Social and environmental activism are quickly becoming table stakes for brands looking to succeed with consumers.

At the Outdoor Industry Association breakfast at Outdoor Retailer Summer Market in Denver, keynote speaker Afdhel Aziz spoke to the need for brands to discover a deeper purpose—not just for themselves, but in the interest of enticing younger, more conscious shoppers who are increasingly demanding that they take responsibility for their social and environmental impact.

Aziz is a co-author of “Good is The New Cool: Market Like You Give a Damn” and founder of Conspiracy of Love, a “brand purpose” consultancy. His experience as a marketer for Fortune 500 brands informed his purpose-driven approach to marketing, manifesting in a seven-tiered model for brands looking to succeed with a new generation.

Among Aziz’s directives is the concept of approaching one’s audience as citizens instead of consumers.

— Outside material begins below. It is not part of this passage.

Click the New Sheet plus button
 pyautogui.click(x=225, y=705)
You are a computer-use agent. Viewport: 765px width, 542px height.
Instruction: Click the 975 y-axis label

Tapping into their passions as well as their concerns (like the outdoors, and consequently, environmental conservation) can create a more meaningful and lasting connection—ultimately inspiring brand loyalty.

“The brands who are succeeding today are thinking of people not just in terms of one transaction,” Aziz explained. “If you think of them as a citizen, you start to see the wide range of causes that they care about.”

Aziz quoted Larry Fink, CEO and chairman of Blackrock (the world’s largest asset manager and investment management corporation, with $6.5 trillion in assets) as saying in a letter shared with the New York Times in January, “To prosper over time, every company must not only deliver financial performance, but also show it makes a positive contribution to society.”

The practice of showing impact is an important one, Aziz said, as simply telling consumers about efforts to do good is no longer enough.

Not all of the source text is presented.